- SUPPLIED RECORDS:
────
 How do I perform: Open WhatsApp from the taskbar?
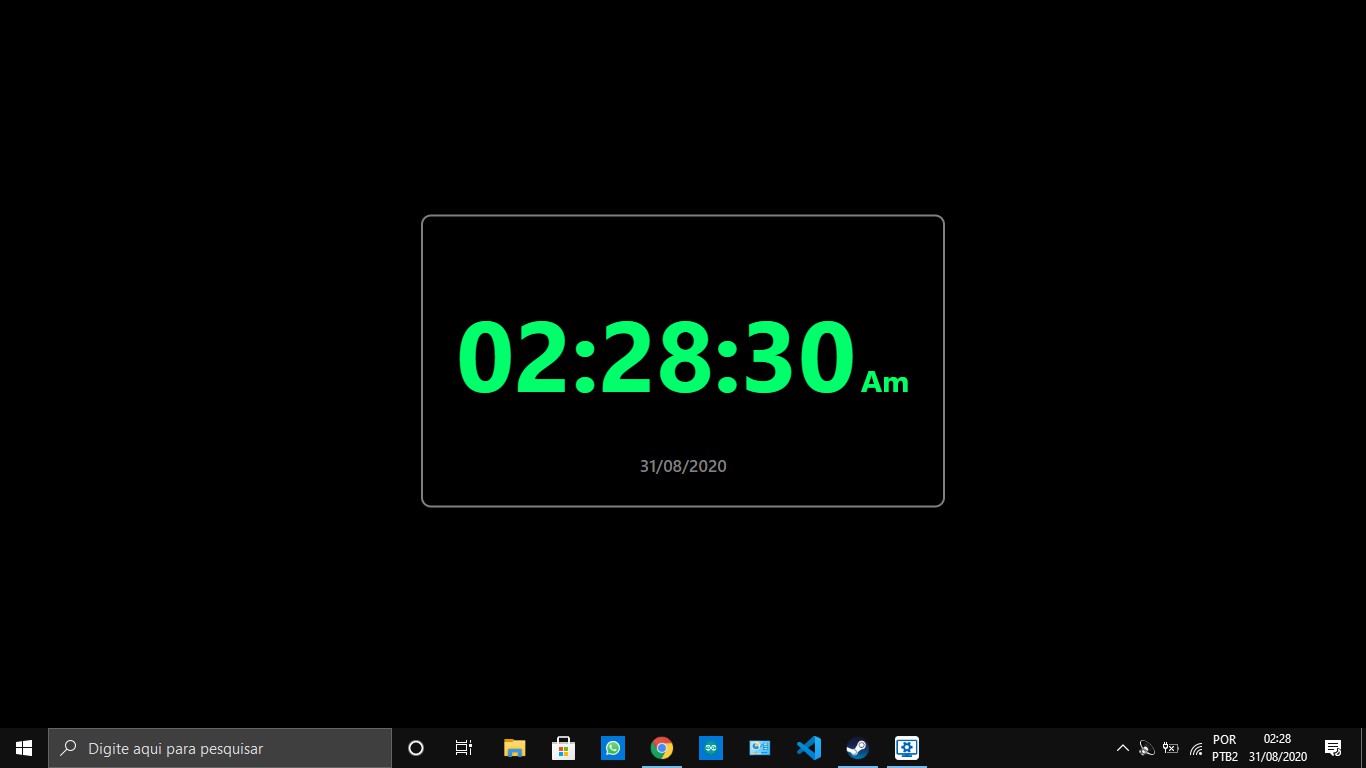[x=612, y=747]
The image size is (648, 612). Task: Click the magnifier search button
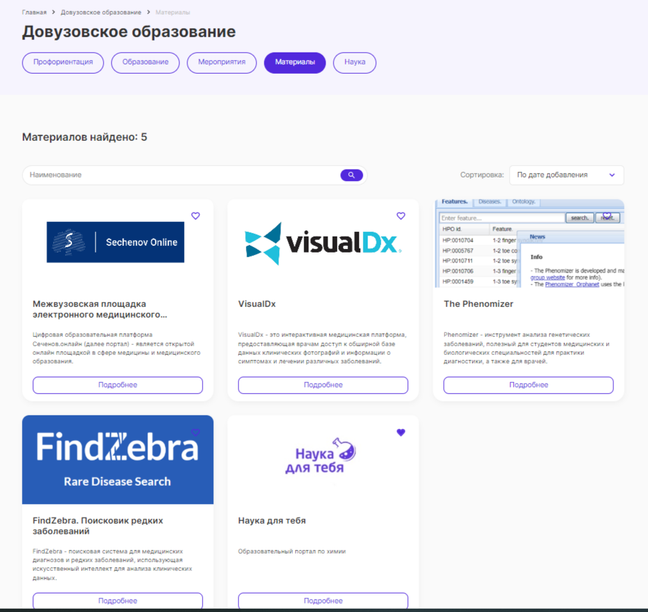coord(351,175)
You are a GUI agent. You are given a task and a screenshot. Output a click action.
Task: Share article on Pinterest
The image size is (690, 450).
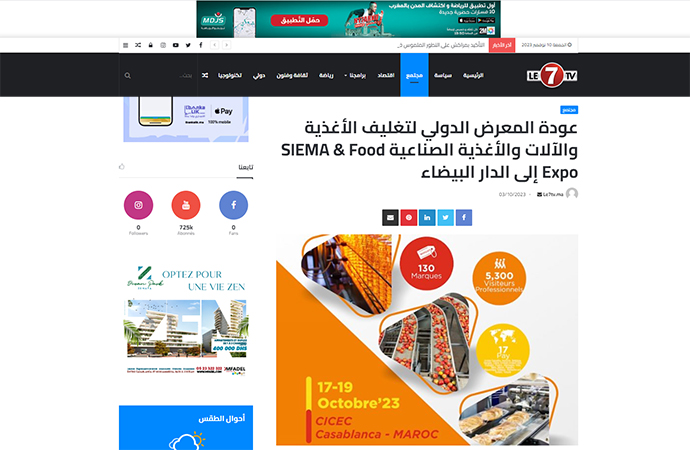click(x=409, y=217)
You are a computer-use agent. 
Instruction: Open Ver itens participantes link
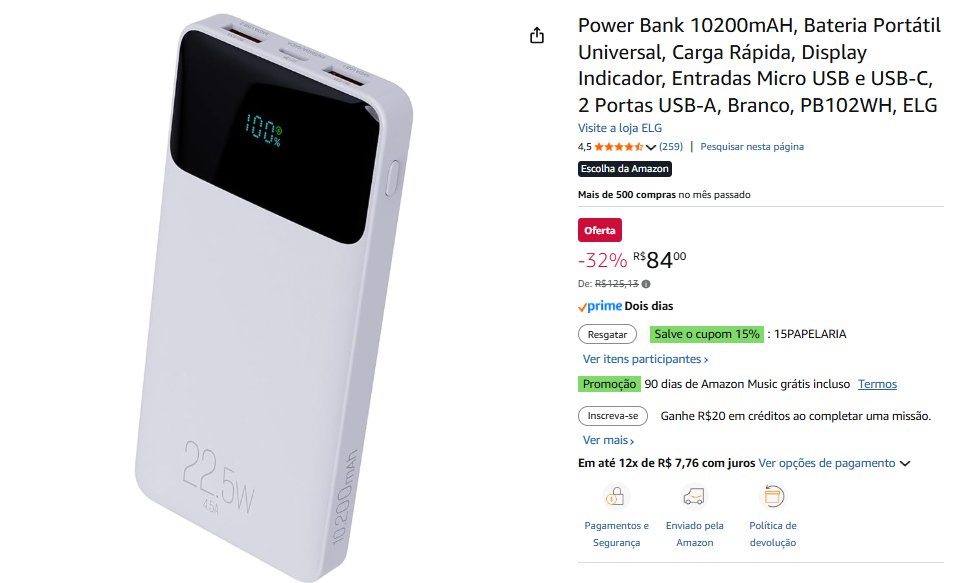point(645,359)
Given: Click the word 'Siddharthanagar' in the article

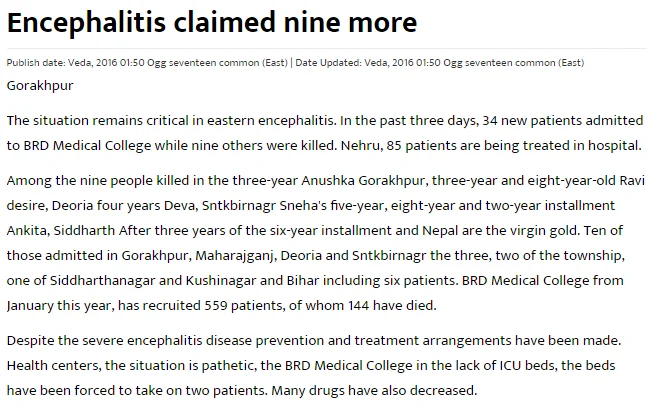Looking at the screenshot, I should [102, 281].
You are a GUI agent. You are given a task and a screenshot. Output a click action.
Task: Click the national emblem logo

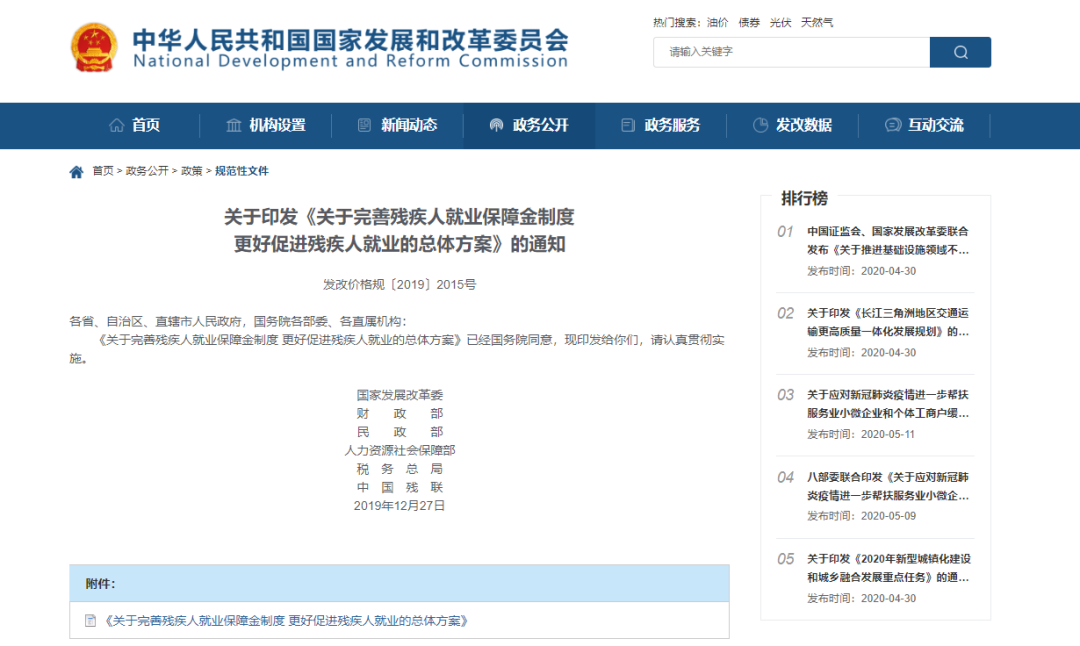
────
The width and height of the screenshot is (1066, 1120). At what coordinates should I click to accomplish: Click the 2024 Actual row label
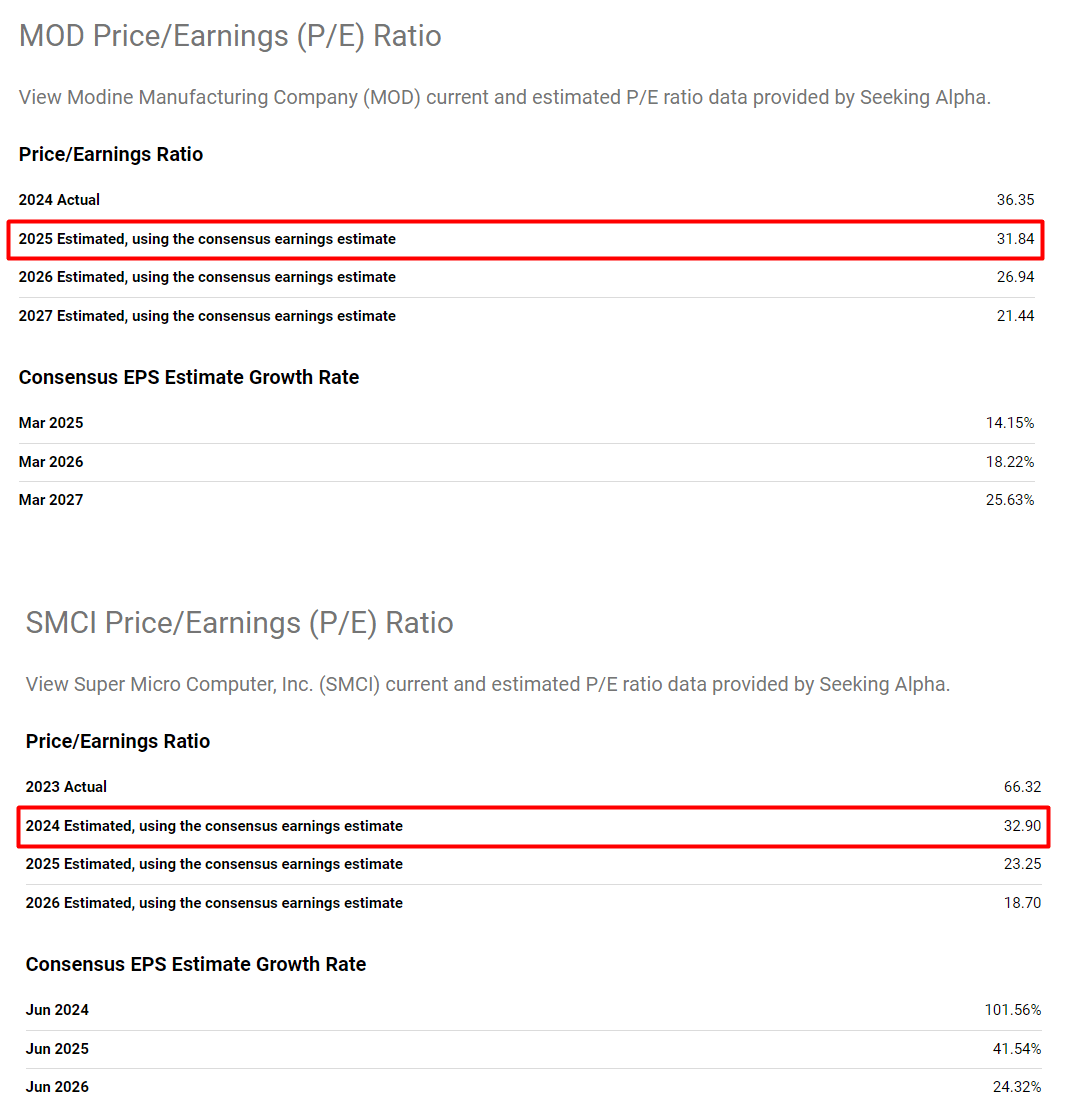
────
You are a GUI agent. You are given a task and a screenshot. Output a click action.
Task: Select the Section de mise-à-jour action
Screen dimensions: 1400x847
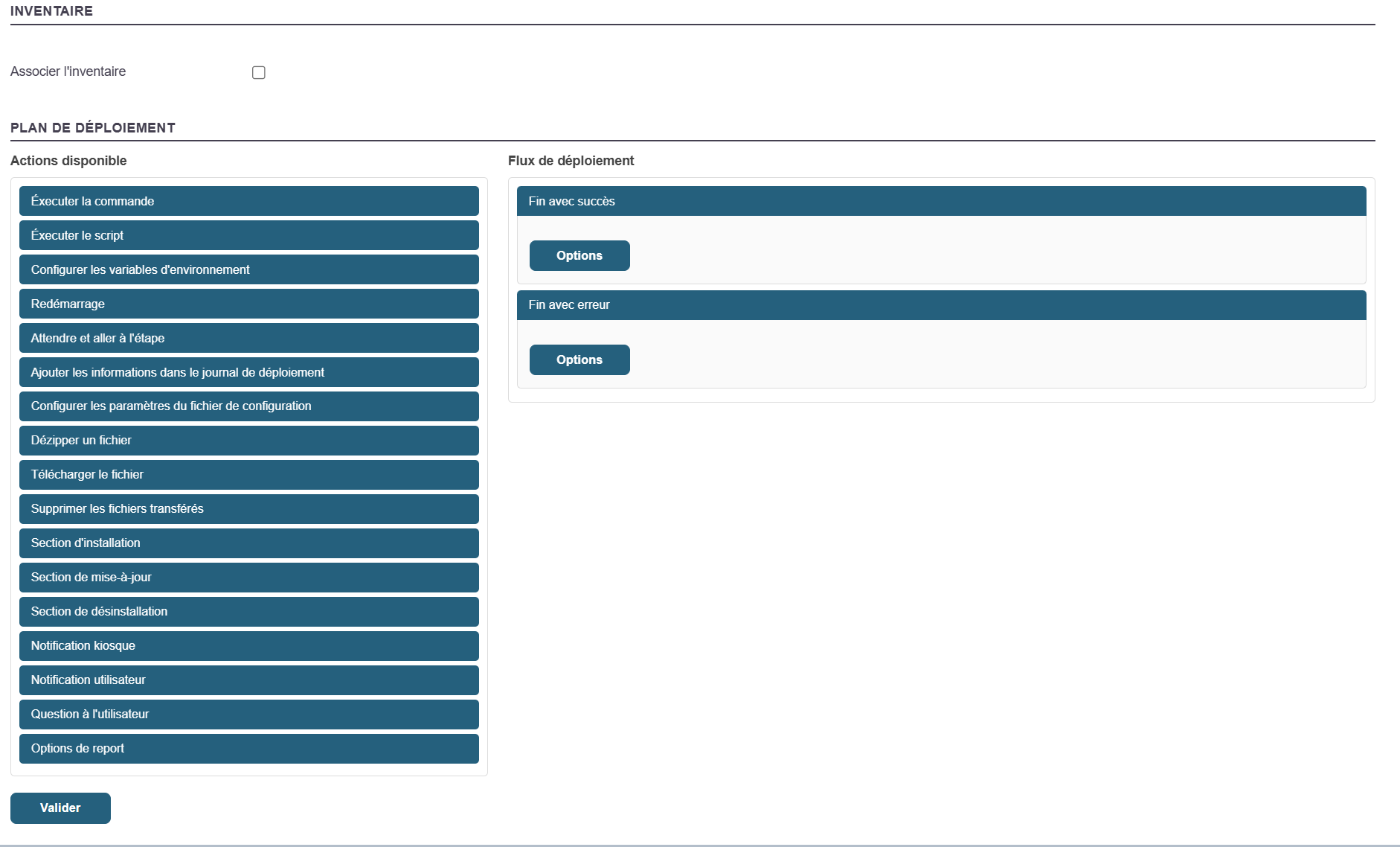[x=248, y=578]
────
Output exactly the lines of the listing above that start with the one holding "The image size is (648, 612)." and go on through the one holding "Task: Click the national emblem logo"; leave the pictures out.

- WRITTEN RESPONSE:
The image size is (648, 612). Task: Click the magnifier search button
coord(351,175)
You are a GUI agent. You are given a task and a screenshot. Output a click action.
Task: Share article on Pinterest
The image size is (690, 450).
click(x=409, y=217)
You are a computer-use agent. 
Instruction: Open Ver itens participantes link
point(645,359)
Given: Click the word 'Siddharthanagar' in the article

Looking at the screenshot, I should [102, 281].
You are a GUI agent. You are given a task and a screenshot. Output a click action.
Task: Click the national emblem logo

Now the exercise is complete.